Umbenennung

Attendorn: Kita in Biekhofen heißt jetzt „Kleine Freunde“

Der DRK-Kindergarten in Biekhofen heißt jetzt "Kleine Freunde".

Der DRK-Kindergarten in Biekhofen heißt jetzt "Kleine Freunde".

Foto: Privat

Biekhofen.  Der DRK-Kindergarten Biekhofen hat sich jetzt einen neuen Namen gegeben. Maskottchen wurden zu Geschichtenerzählern während des Lockdowns.

Fast ein Jahr lang hatte das Team des DRK-Kindergartens Biekhofen nach einem passenden Namen gesucht. „Uns war es wichtig, dass er zu unserem Konzept passt“, sagt Leiterin Birgit Struck. Der Einrichtung gehe es vor allem um die Ausbildung und Förderung der sozialen Kompetenz. Die Bindung zu seinen Mitmenschen stärken, im Streit nach Kompromissen suchen, Freundschaften schließen. Am Ende einigten sich alle auf „Kleine Freunde“. Und ausgerechnet der Corona-Lockdown war dafür ganz entscheidend.

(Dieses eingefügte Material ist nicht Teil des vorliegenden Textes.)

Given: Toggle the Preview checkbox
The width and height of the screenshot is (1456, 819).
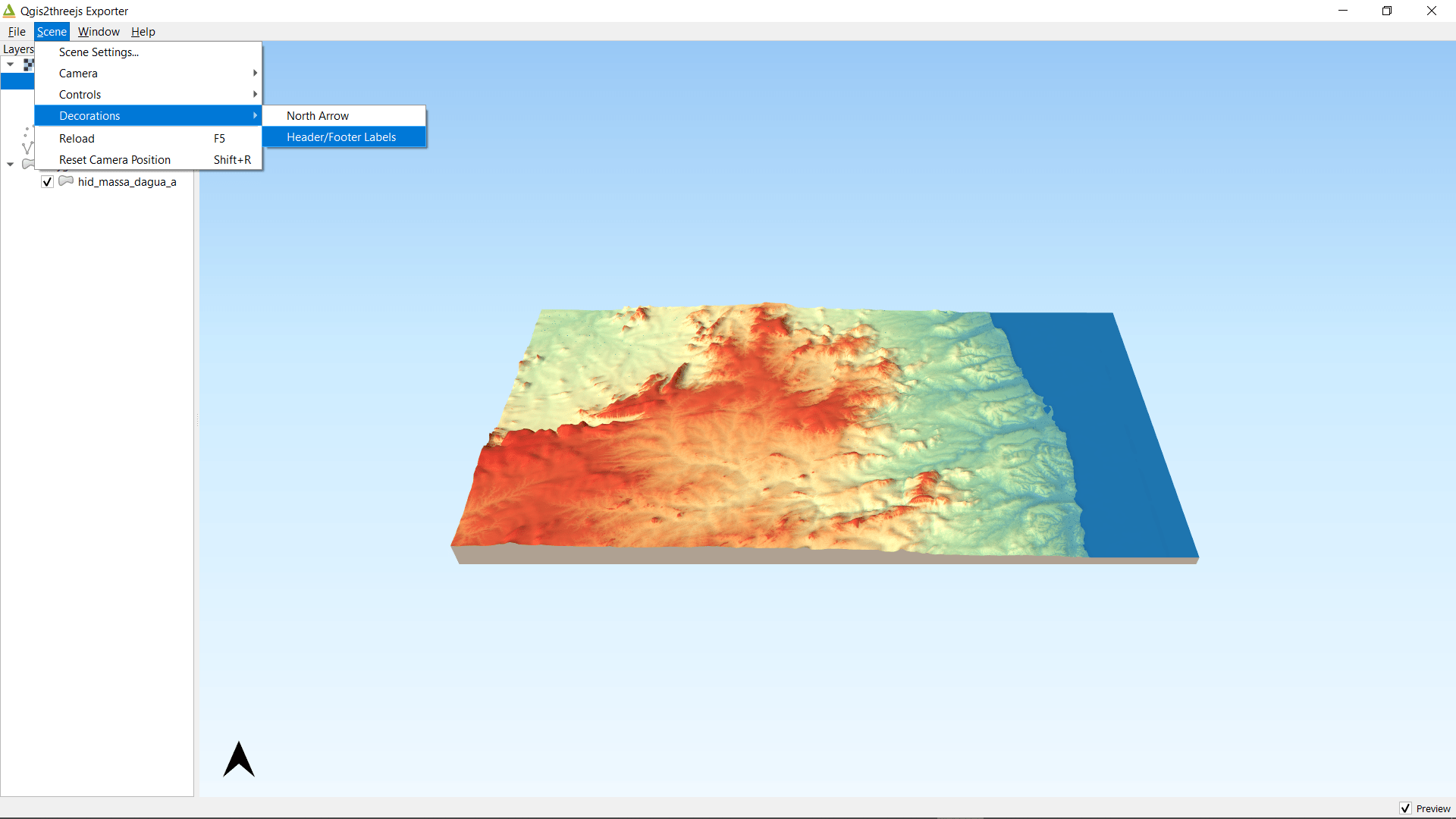Looking at the screenshot, I should [1405, 808].
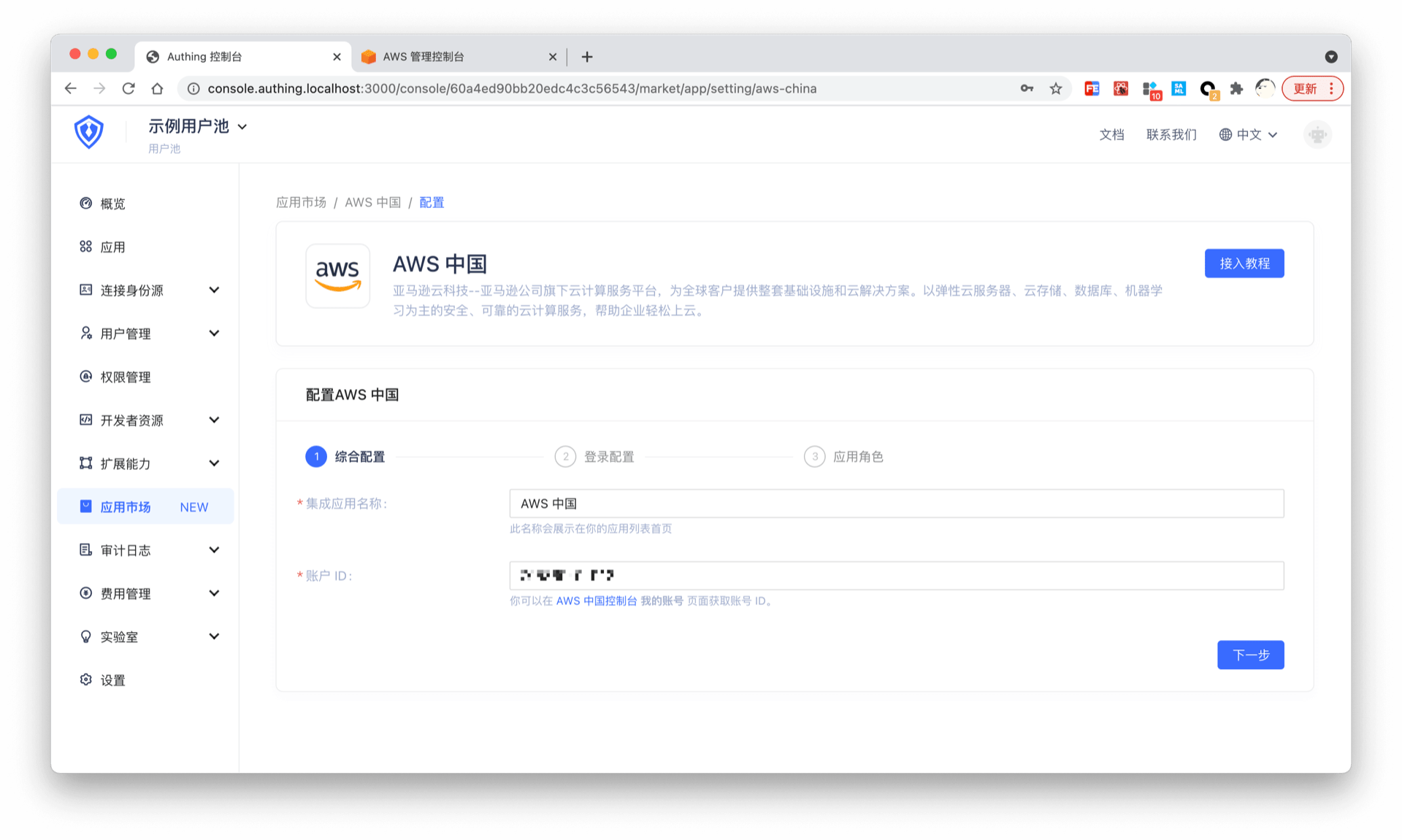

Eine Höhle für die Tiere gebaut

Als der zweigruppige Kindergarten aufgrund der Coronaschutzverordnung geschlossen bleiben musste und die „Kleinen Dachse“ (U3) sowie die „Kleinen Füchse“ (Ü3) Zuhause betreut wurden, überlegten sich die Erzieherinnen ein Konzept, wie sie weiterhin den Kontakt zu den Kindern halten konnten. Dabei spielten vor allem die Maskottchen Didi der Dachs, Felizitas die Maus und Fritzi der Fuchs eine wichtige Rolle. „Wir haben eine Höhle aus Pappmache gebaut, ein paar Bäumchen drumherum gesetzt und Didi, Felizitas und Fritzi in dieses Bild miteingebunden“, erklärt Struck. Alles habe man vor die große Glastür im Flur gestellt, so dass die Kinder beim Vorbeigehen immer ihre Maskotten im Blick hatten.

Das Besondere: Jeden Tag wurde etwas an der Szene geändert. Mal saßen Didi, Felicitas und Fritzi an einem anderen Platz, mal kam ein neues Spielzeug dazu. Die Kinder konnten sich dann Geschichten ausdenken, welche Abenteuer die Drei dieses Mal erlebt haben. Denn: Fritzi, Didi und Felizitas sind beste Freunde, gehen durch dick und dünn, erzählen sich Geheimnisse, streiten und vertragen sich. „Gleichzeitig waren sie auch immer der Mittelpunkt in unserer Kinderpost“, so Struck, die mit ihrem Team ein Mal pro Woche kleine Geschichten der Kindergarten-Maskottchen an die Kinder verschickt hatte. Die tierischen Freunde waren für die kleinen Freunde immer da.

„Unser neuer Name stand eigentlich schon im Frühjahr fest“, verrät Struck. Dementsprechend wollte das Team ein großes Fest veranstalten, das aufgrund der Corona-Pandemie allerdings ausfallen musste und zunächst in den Herbst verschoben wurde. Als klar wurde, dass auch das nicht möglich sein würde, entschied man sich dafür, den Namen nun so in die Öffentlichkeit zu tragen.

Nur wenige Kinder in der Notgruppe

Mittlerweile sind die „Kleinen Freunde“ wieder zum Normalbetrieb übergegangen. „Generell muss man aber sagen, dass sich unsere Eltern super organisiert haben. Wir hatten gerade mal vier, fünf Kinder – und das auch erst relativ spät –, die wir in einer Notgruppe betreut haben“, betont Struck.

Derzeit sind die Arbeiten für den Kinderspielplatz im vollem Gange, mit großem Sandkasten und Klettergerüst. Damit soll das Konzept des Kindergartens, das auf Bewegung und (teil)-offene Gruppen ausgelegt ist, bald komplett umgesetzt werden können.